The Nets have the second highest payroll in the NBA, with the likelihood they’ll pay out a record amount in luxury taxes this year alone. Not to mention the future. Can the Nets, specifically Joe Tsai, keep up the pace of spending?
“Do you think that is still a question?” Tsai joked. “I mean I did pay luxury tax last season. This season, it’s all public information, I’ll be paying over $100 million in luxury tax.
“So the answer is yes, yes, I’m committed and I’m committed for the long haul.”
Tsai told NetsDaily that while the tax may seem onerous, he sees it as more of an investment than a straight loss. It’s a way to improve the value of the team — and gain “respect” in the league equal to some of the legacy franchises. Moreover, he contended that if you subtract the cost of the luxury tax, the Nets are making a profit.
Tsai specifically mentioned that he’s willing to pay the dreaded repeater tax which would up his tax bill substantially if, as is assumed, the Nets go over the luxury tax threshold in three out of four years, he could pay four dollars in tax for every dollar Nets spend for salaries.

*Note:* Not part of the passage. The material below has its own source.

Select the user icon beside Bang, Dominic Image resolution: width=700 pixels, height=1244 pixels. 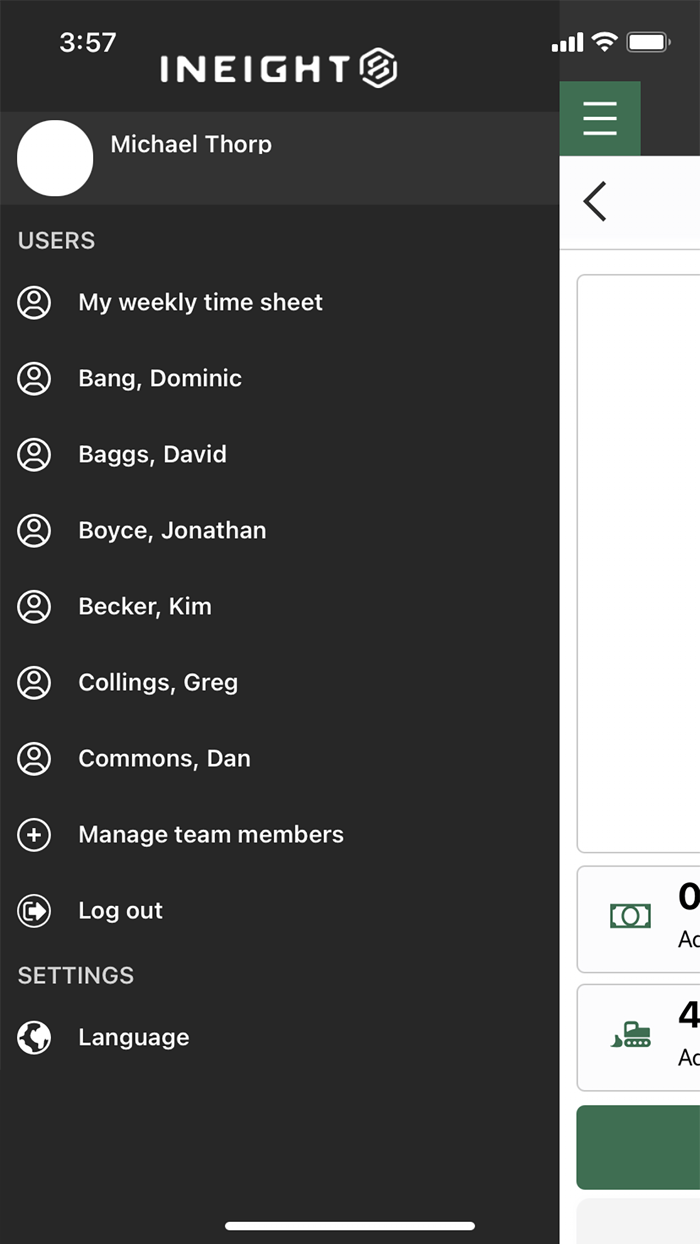point(35,378)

Indeed, even by conservative estimates, Tsai could pay up to $1 billion in salaries and tax payments to the league over the next five years.
“I think we approach it with a business mindset. I think obviously for the things we can control, which is attendance and sponsorship dollars we can get. We’ve actually been doing very well with sponsorships. We signed probably the largest jersey patch and international marketing rights with WeBull. All of this is part of us trying to generate more revenue.

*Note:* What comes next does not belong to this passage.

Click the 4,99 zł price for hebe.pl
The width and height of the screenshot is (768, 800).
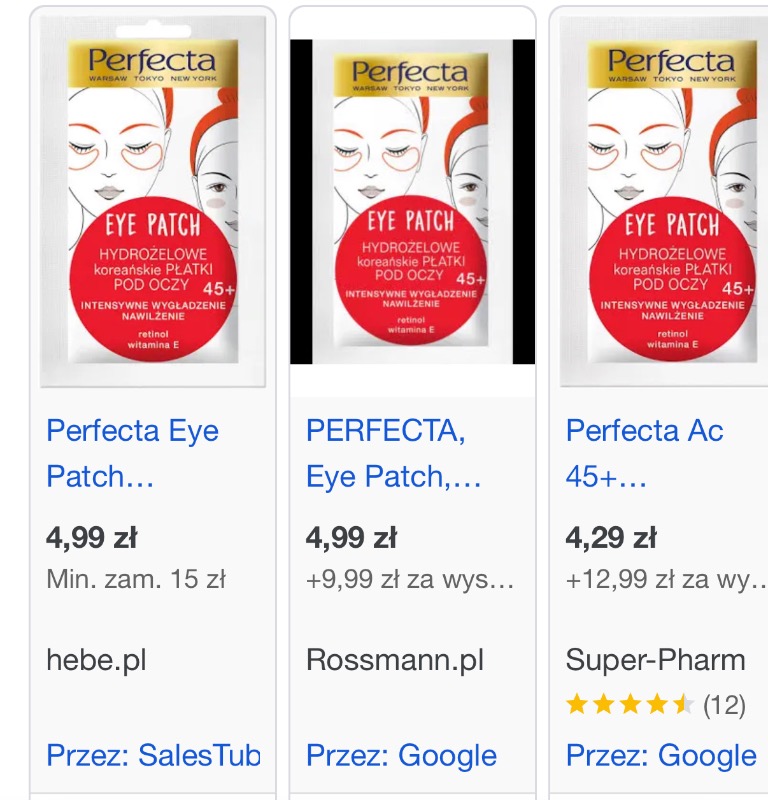(x=91, y=537)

“When you look at an NBA team, the cost is the cost, right? It’s the players salaries
“You have have a set of P&L (profit and loss) that’s before you pay the tax and a set of P&L that’s post luxury tax. At least on a pre-luxury tax basis, we’re making money.”
Tsai explained how the luxury tax is an investment.

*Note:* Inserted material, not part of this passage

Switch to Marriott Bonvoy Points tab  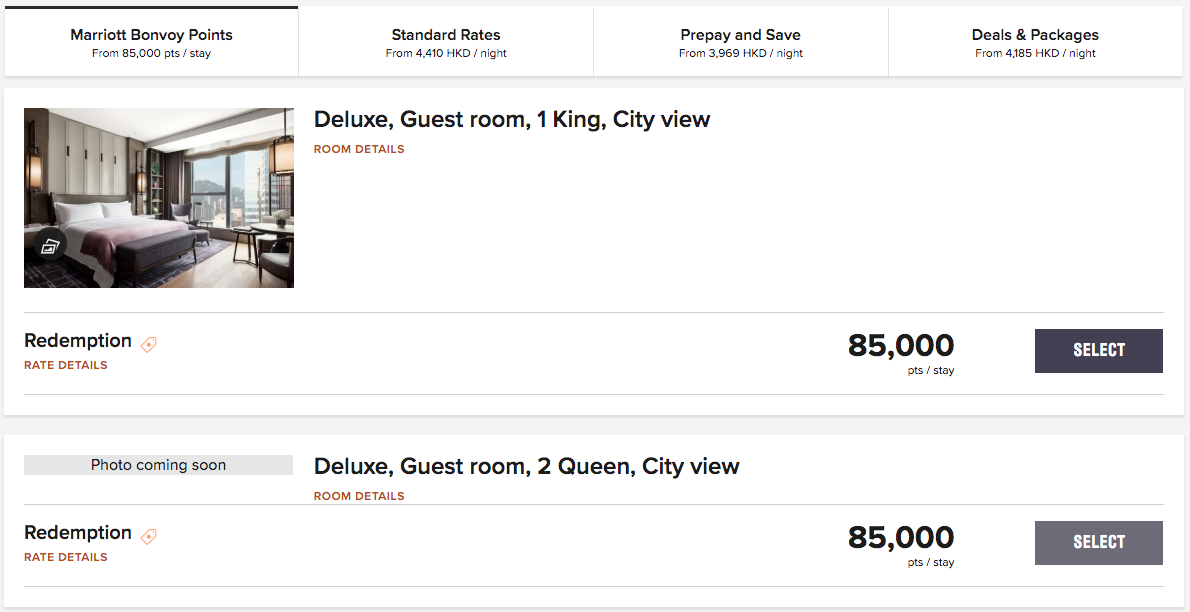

“The luxury tax is important in that I see it as an investment for the future. That goes to the value of the team and just how people think about the team.
“Obviously with the cost of luxury tax, we’re putting together a contending team that gives us a chance at winning a championship. And I think you need to win a championship to sort of get to that level of respect and aspiration just like these long term franchises like the Lakers, the Celtics and the Golden State Warriors in recent years.”
On the Nets and Knicks early season attendance woes, Tsai said he thinks that it’s early and the woes are transitory.
“Not everyone is back in office yet,” said Tsai who also conceded the city’s vaccine mandate may have had an effect. He expects to see things “ramp up” during the season.
The Nets are currently 16th in attendance, the resurgent Knicks 13th. In terms of percentage of capacity, the Nets are 12th, the Knicks 22nd.
On the other hand, Tsai said he intends to get to more games this year now that he’s about to return to the city as a resident after a 25-year absence.
Tsai also said that with his decision to purchase a $157.5 million condo on 220 Central Park South, he expects to spend more time in the city and more time rooting for the Nets either courtside or from his suite overlooking halfcourt.
“Look, it’s because I’m a fan. I’d love to be in Brooklyn. I love to go to games. I love to watch games. So any opportunity I can be in Brooklyn to see games, I will definitely come.”